THE TASK: Search the data for the word "computer" and copy each line that has it.

DATA:
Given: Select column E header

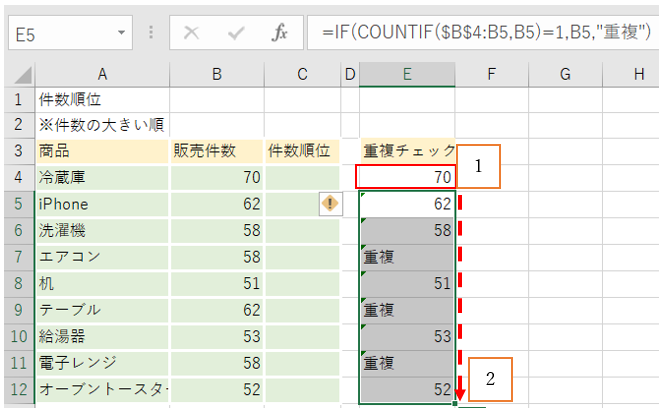Looking at the screenshot, I should point(406,74).
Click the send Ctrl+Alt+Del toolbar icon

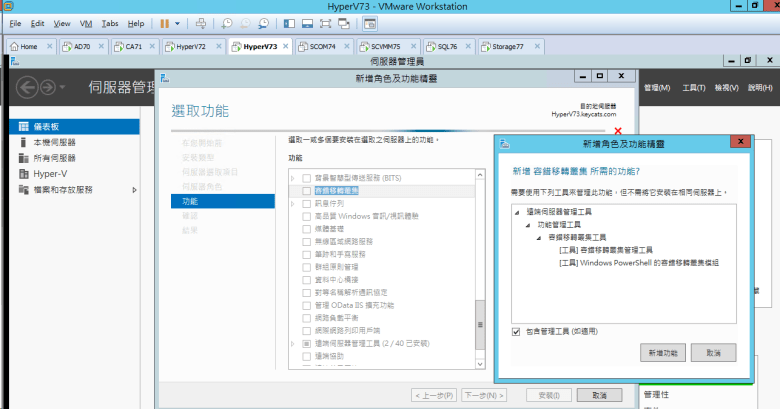click(201, 22)
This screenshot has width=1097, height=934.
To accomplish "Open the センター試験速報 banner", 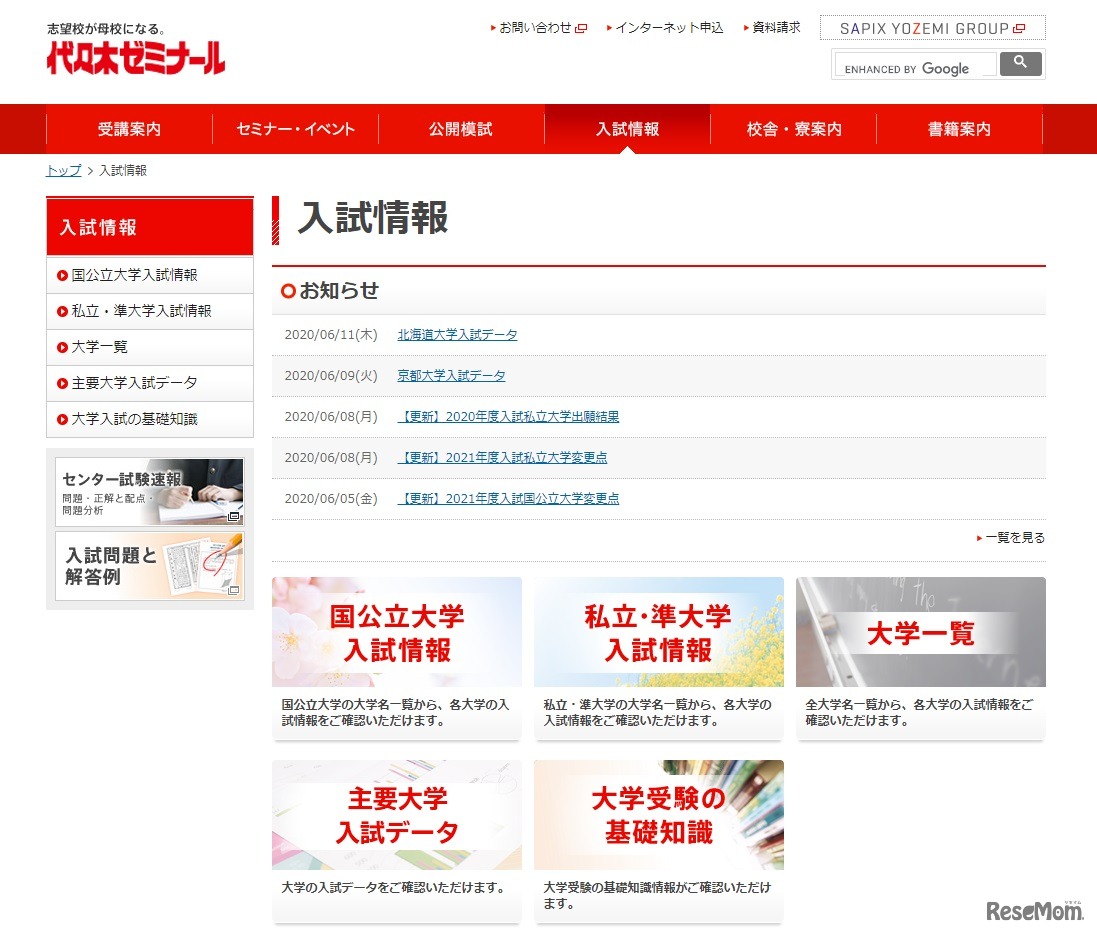I will 149,492.
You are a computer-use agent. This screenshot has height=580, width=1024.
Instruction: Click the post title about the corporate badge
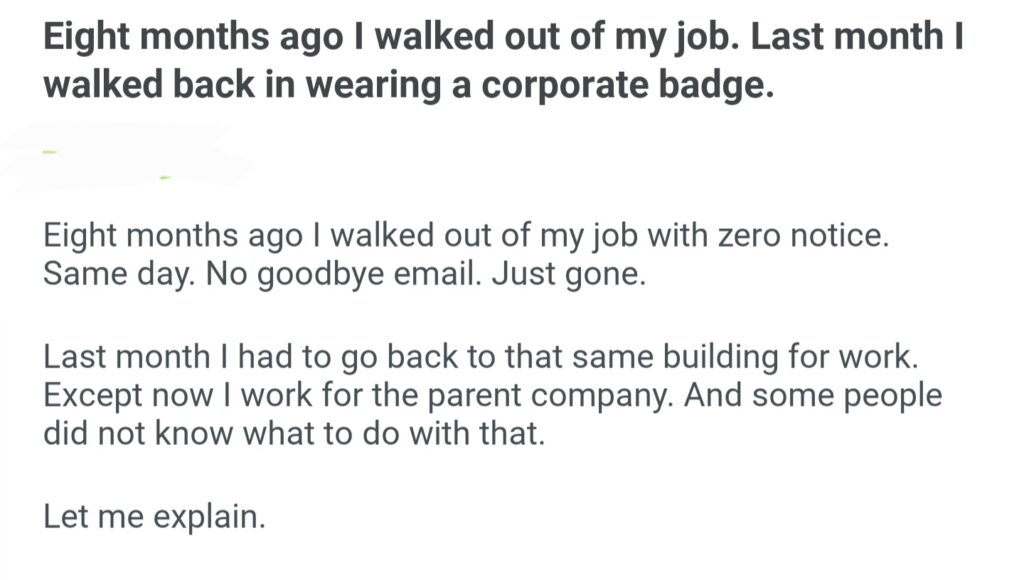coord(500,62)
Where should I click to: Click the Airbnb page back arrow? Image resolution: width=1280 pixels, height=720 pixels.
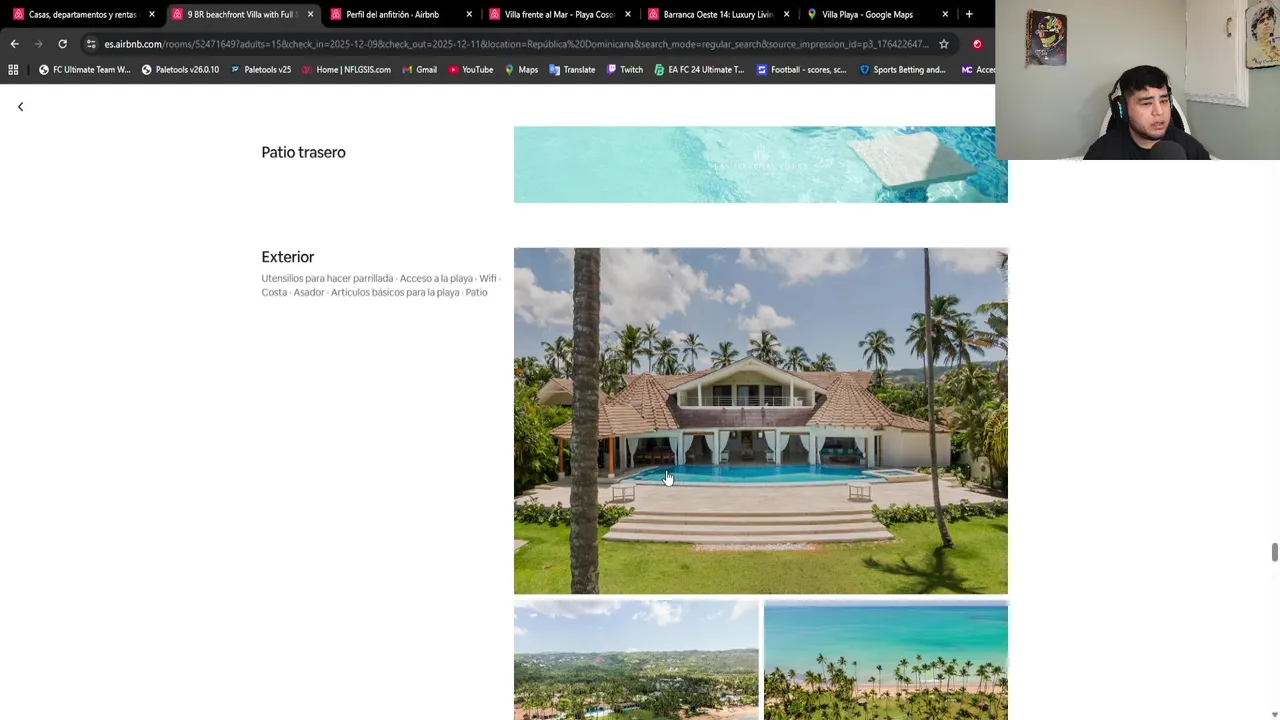20,106
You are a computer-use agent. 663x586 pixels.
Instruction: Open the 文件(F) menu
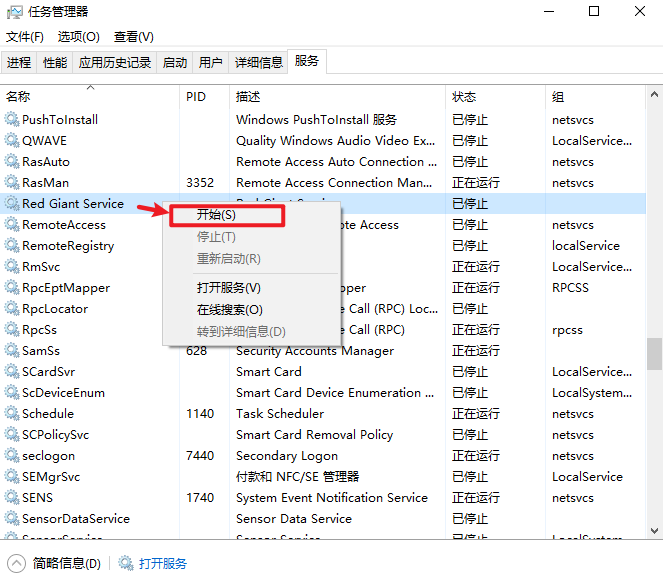tap(25, 37)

TASK SOLUTION:
You are a computer-use agent. This screenshot has height=580, width=1024.
You are a computer-use agent. 663x586 pixels.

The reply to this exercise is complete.